Door solisten, Philharmonie Zuidnederland en Theaterkoor Opera Zuid o.l.v. Enrico Delamboye. Kostuum en toneelbeeld Lola Kirchner. Choreografie Dunja Jocic. 

19/5, Parktheater, Eindhoven. Tournee t/m 30/6.

Je kunt er maar beter om lachen. Die boodschap staat met onzichtbare letters geschreven boven de opera’s van de Duits-Franse componist Jacques Offenbach (1819-1880). Lach om de macht, lach om je pech, lach om de dood. Vlecht door die vrolijkheid een prille liefde en je hebt Offenbachs herontdekte opera Fantasio. Jaren na de première in 1872 ging de muziek in vlammen op. Een speurneus reconstrueerde de opera in 2000. En nu krijgt het stuk zijn Nederlandse vuurdoop van ’s lands kleinste professionele operaclub.

Bravo alvast voor Opera Zuid, het gezelschap dat overleeft op karige subsidie. En bravo voor Enrico Delamboye, de Nederlandse dirigent die heerst over het operahuis van de Duitse stad Koblenz, maar die aan deze kant van de grens zelden te horen is. Door het Eindhovense Parktheater, met Philharmonie Zuidnederland in de orkestbak, zweven aria’s en walsjes die zich vastzuigen aan het oor.

Ze komen aanwaaien uit München, de hofstad waar student Henri, bijgenaamd Fantasio, een sloeberleven leidt. Met een list geeft hij zijn schuldeisers het nakijken. Fantasio stapt in de kleren van de zojuist gestorven Beierse hofnar. Met zotskap en nepbochel maakt hij aanspraak op bed, bad en brood, plus de bonus van de niet onaantrekkelijke prinses Elsbeth. Helaas is deze 16-jarige uitgehuwelijkt aan de kwallerige vorst van Mantua.

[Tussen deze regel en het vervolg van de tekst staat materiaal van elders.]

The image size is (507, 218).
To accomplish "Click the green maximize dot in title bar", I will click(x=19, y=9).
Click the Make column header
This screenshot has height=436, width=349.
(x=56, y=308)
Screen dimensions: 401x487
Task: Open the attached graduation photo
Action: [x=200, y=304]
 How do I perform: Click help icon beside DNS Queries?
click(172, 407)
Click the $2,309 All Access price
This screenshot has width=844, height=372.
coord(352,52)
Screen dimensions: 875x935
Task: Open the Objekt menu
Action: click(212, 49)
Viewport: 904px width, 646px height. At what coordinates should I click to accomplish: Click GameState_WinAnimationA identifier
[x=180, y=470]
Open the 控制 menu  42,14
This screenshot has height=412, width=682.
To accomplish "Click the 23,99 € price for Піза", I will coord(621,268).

Met de schamele plot kan de Franse regisseur Benjamin Prins wel uit de voeten. Hij ensceneert Fantasio als een van de tijd losgezongen kijkfeest. Romeinse legionairs stuiten op anarchopunkers, jarendertiggepeupel belaagt adel in barokke plunje. Mooie geste, om de uitzinnige kostuums van Lola Kirchner en de jonge ontwerpers van Fashionclash bij het slotapplaus een parade te gunnen op discobeat.

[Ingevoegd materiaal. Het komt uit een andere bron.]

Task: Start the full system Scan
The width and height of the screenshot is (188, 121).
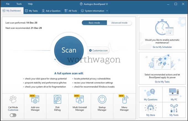Action: [69, 51]
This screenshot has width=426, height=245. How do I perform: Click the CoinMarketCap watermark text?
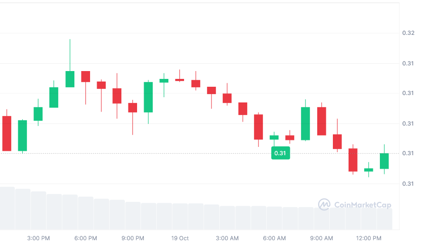pyautogui.click(x=362, y=205)
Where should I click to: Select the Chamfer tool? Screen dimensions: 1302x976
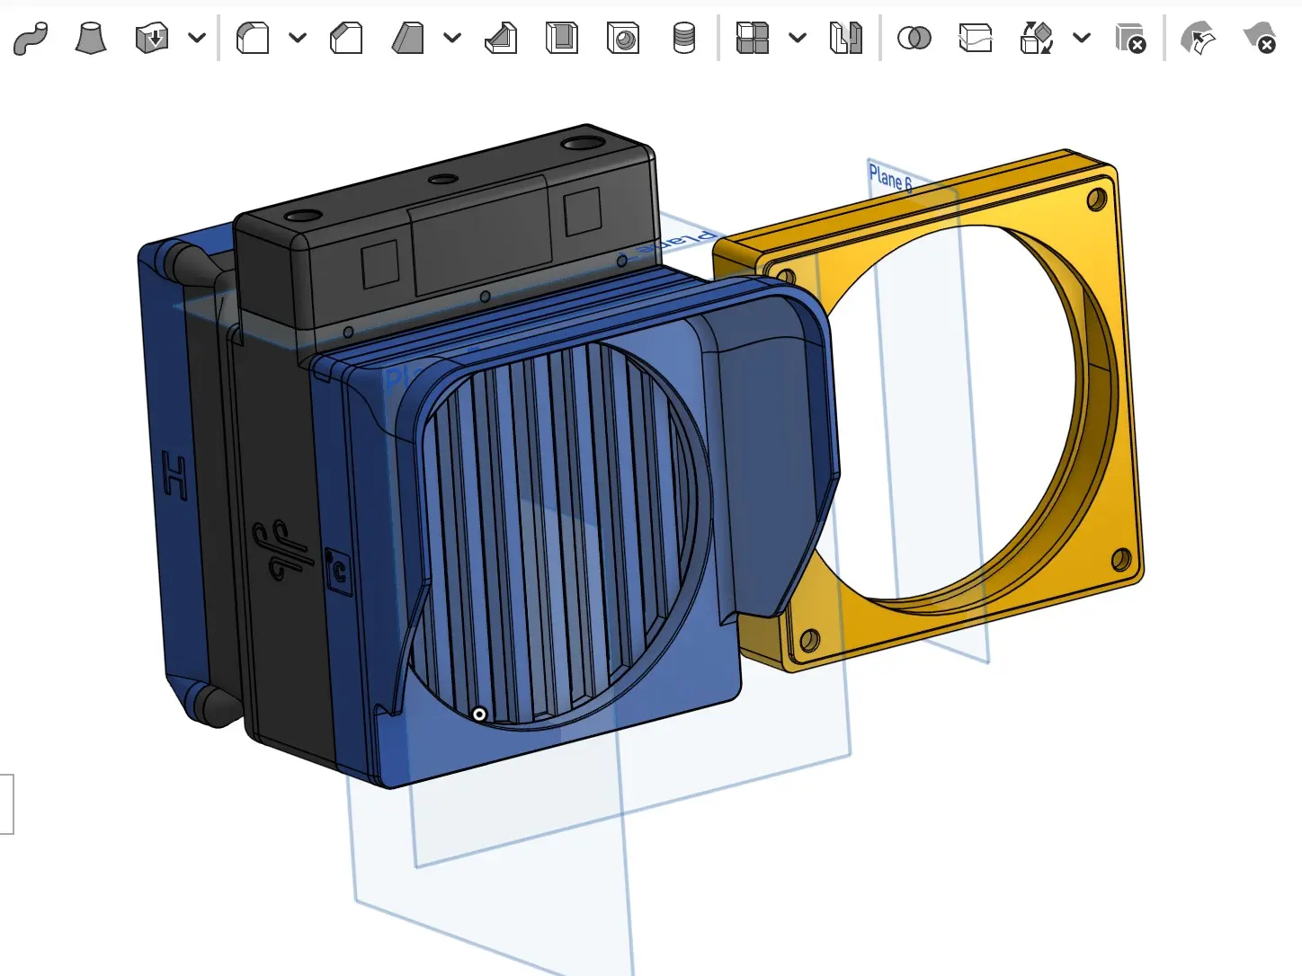tap(345, 38)
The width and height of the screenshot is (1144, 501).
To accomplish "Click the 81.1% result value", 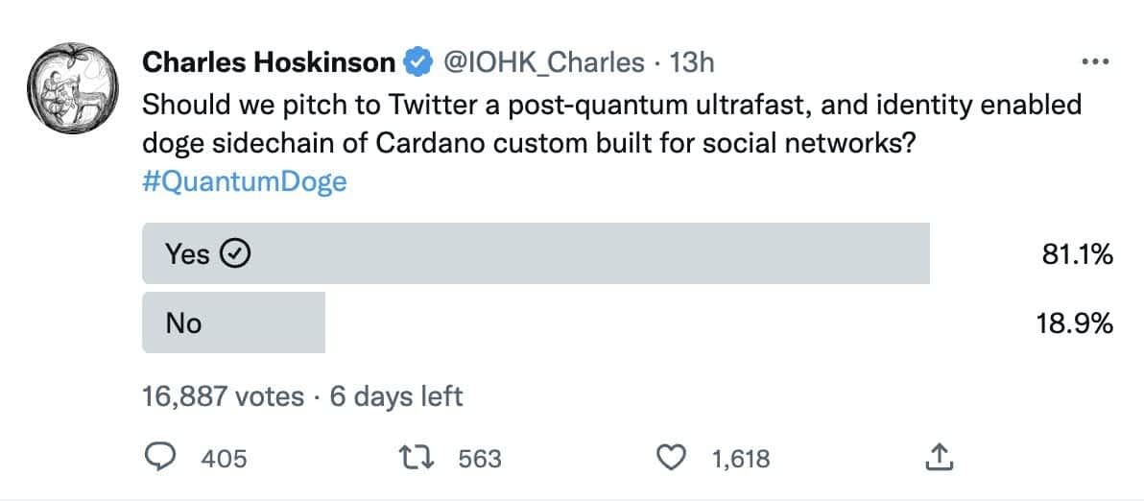I will tap(1076, 253).
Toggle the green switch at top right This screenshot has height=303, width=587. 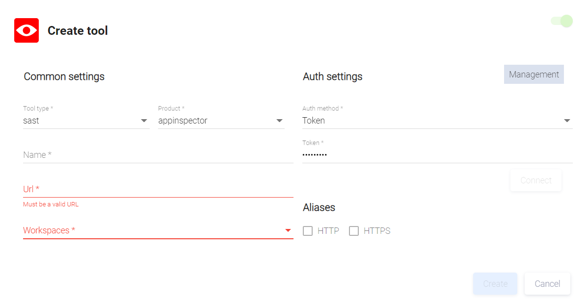(562, 21)
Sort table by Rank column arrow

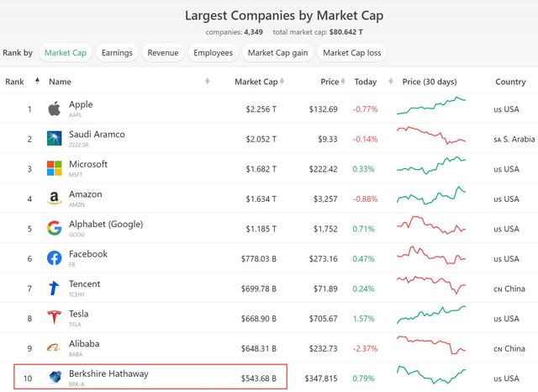pos(35,82)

Meer weerstand ondervindt regisseur Prins van de gesproken dialogen, een vast trekje van 19de-eeuwse komische opera’s. Aan de Franse teksten heeft Prins lustig herschreven. Een woordspeling op z’n tijd houdt de glimlach erin (‘Dostojevs-qui? Ah, Dostojevski!’). Het identiteitsgevoelige heden krijgt een knipoog (‘Ik is een illusie’). Maar hoog, helaas, is het Louis-de-Funèsgehalte van gesproken scènes tussen de verwijfde vorst van Mantua en zijn kolderieke adjudant Marinoni.

Tegen Offenbachs beweeglijke noten zijn de solo- en koorzangers uitstekend opgewassen. Voorop sopraan Anna Emelianova, de in Maastricht geschoolde Russin die prinses Elsbeth secuur uittekent, half bakvis, half jonge vrouw. Romie Estèves, de Franse mezzo, stopt ziel en zaligheid in de travestierol van Fantasio. Een handvol Nederlanders volgt op de voet,  van Huub Claessens tot Roger Smeets en Francis van Broekhuizen (als komische page-verpleegster).

Onthoud: de middelvingers die de machthebbers van Beieren en Mantua te zien krijgen als ze elkaar de oorlog verklaren. Zoek het lekker zelf uit, lacht het volk.